On August 9, Secretary of Labor Thomas Perez issued an internal memo calling for the implementation of the Supreme Court’s landmark decision in United States v. Windsor. In that case, the Court held that section three of the Defense of Marriage Act (“DOMA”), which limited the definition of marriage to “a legal union between one man and one woman,” violated due process and equal protection principles embodied in the Fifth Amendment. The internal memo stated that the Department of Labor (“DOL”) will be removing references to DOMA from its correspondence, and will be working to ensure the availability of spousal leave based on same-sex marriages under the Family and Medical Leave Act (“FMLA”).
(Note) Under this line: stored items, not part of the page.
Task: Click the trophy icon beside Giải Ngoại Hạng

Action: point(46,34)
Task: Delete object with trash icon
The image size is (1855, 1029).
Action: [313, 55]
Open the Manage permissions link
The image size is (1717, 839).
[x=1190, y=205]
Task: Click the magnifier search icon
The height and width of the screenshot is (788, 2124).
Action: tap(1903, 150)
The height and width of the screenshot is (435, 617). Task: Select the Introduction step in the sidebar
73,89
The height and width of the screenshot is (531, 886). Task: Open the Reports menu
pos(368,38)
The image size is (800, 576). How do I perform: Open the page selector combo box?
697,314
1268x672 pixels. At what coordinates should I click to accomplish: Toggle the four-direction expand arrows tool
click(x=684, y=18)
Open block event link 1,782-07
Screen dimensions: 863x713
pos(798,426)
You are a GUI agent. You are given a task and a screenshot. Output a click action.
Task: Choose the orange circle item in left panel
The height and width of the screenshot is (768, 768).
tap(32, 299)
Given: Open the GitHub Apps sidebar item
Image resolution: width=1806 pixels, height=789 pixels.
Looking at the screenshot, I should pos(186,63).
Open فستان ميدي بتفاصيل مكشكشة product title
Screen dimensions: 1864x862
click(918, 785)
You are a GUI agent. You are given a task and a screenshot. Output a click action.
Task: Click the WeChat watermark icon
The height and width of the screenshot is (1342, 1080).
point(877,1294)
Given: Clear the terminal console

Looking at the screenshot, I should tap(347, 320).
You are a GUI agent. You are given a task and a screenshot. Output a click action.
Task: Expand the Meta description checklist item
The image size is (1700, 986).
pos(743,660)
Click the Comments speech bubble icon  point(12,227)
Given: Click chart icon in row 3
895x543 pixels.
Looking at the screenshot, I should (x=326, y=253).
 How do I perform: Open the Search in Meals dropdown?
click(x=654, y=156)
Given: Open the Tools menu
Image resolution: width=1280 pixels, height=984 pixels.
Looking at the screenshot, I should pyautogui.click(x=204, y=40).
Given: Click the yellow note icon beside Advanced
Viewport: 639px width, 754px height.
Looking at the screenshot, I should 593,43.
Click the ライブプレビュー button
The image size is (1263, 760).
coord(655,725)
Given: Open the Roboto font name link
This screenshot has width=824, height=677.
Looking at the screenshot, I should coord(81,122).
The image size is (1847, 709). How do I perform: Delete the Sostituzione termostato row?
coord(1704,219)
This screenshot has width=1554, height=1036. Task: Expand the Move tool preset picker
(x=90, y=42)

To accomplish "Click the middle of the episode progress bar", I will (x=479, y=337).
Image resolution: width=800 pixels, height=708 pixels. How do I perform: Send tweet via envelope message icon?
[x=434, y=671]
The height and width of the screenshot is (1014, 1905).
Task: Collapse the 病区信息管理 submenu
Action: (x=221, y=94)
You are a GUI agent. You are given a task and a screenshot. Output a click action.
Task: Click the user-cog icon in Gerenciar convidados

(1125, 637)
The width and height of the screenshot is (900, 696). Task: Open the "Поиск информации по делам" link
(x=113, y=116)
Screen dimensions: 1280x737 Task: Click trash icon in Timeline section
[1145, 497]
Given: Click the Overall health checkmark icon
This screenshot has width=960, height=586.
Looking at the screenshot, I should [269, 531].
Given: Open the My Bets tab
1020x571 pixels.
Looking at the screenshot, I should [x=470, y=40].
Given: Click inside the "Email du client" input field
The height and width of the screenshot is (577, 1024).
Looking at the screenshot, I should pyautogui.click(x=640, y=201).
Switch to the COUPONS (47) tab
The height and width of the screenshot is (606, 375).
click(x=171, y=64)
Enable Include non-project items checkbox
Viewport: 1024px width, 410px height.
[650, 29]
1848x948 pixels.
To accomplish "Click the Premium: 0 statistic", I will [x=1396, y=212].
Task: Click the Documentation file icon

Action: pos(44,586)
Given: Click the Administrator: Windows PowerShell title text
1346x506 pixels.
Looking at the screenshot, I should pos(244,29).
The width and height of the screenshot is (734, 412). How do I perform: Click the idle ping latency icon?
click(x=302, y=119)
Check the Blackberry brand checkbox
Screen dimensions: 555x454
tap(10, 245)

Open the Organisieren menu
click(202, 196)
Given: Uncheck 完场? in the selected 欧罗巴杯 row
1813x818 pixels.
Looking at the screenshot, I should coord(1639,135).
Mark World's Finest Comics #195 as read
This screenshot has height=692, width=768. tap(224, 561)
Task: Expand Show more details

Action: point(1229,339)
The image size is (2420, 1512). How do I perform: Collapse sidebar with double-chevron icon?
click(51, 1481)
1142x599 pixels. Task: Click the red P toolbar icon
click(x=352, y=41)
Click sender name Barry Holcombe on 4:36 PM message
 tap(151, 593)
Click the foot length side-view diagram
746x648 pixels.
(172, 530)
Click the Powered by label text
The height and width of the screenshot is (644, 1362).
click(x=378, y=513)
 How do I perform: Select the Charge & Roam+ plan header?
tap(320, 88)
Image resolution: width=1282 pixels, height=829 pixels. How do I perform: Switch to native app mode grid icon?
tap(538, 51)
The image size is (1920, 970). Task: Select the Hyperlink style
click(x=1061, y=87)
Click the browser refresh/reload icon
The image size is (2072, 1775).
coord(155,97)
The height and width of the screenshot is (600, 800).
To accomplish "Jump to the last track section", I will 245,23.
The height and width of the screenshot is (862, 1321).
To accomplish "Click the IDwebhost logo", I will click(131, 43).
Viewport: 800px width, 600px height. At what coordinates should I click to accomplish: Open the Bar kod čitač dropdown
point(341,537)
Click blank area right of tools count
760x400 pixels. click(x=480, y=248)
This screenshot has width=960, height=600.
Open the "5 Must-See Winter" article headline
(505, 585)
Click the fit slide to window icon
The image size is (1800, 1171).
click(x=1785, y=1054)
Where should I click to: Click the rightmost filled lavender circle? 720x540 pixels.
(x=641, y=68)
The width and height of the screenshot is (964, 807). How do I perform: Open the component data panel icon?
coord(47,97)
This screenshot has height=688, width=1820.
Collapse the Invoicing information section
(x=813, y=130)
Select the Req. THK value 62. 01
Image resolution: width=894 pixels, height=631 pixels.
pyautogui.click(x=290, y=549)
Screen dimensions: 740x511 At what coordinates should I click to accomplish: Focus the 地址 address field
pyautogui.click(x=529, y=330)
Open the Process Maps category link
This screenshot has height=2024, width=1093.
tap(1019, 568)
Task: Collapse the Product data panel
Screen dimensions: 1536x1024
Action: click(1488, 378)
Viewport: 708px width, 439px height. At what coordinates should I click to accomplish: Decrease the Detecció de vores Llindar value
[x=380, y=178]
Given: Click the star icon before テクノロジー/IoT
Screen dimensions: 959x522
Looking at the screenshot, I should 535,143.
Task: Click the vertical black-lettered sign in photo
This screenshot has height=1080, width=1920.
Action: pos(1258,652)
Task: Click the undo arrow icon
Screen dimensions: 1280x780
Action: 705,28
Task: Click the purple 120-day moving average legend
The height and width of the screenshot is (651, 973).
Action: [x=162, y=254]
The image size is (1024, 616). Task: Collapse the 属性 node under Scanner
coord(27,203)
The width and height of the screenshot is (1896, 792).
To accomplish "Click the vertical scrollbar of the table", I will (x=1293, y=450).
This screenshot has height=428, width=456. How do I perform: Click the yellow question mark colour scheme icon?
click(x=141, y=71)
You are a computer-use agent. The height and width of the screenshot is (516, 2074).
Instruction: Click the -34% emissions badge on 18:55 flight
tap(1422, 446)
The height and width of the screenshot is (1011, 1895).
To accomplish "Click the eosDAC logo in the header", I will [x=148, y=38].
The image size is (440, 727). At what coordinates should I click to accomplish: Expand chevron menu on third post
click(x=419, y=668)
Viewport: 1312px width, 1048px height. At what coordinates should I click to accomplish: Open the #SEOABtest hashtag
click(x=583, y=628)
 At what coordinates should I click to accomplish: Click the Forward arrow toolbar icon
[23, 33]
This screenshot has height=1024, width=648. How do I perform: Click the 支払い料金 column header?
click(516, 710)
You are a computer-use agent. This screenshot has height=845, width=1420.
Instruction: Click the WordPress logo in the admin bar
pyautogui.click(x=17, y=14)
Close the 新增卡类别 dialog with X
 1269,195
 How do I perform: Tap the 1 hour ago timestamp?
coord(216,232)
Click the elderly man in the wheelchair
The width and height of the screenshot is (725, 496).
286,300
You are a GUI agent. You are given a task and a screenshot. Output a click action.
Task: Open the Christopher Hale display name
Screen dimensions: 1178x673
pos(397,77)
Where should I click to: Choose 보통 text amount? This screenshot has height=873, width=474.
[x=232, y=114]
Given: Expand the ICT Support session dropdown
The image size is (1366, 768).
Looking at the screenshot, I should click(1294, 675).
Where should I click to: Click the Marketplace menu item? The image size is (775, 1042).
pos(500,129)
The FMLA, which in part requires that covered employers allow their employees up to 12 weeks of unpaid leave to care for a spouse, formerly limited the term “spouse” to members of the opposite sex. As part of its effort to implement the Windsor ruling, the DOL updated the definition of “spouse” in Fact Sheet #28F to include “a husband or wife as defined or recognized under state law for purposes of marriage in the state where the employee resides, including ‘common law’ marriage and same-sex marriage.” The DOL is also reviewing a 1998 Opinion Letter in which it applied DOMA’s definition of marriage to the FMLA in light of the Supreme Court’s decision in Windsor.
The Windsor decision only affects gay and lesbian couples who are legally married under the laws of their state, and does not require states to sanction same-sex marriage. In addition, the DOL’s new definition of spouse ties a same-sex couple’s eligibility for FMLA benefits to the state in which the couple resides. Employers can expect more guidance from the DOL on this issue as well as increased scrutiny on leave policies. Employers should ensure that their policies comply with federal law and should be aware of potential changes that need to be made.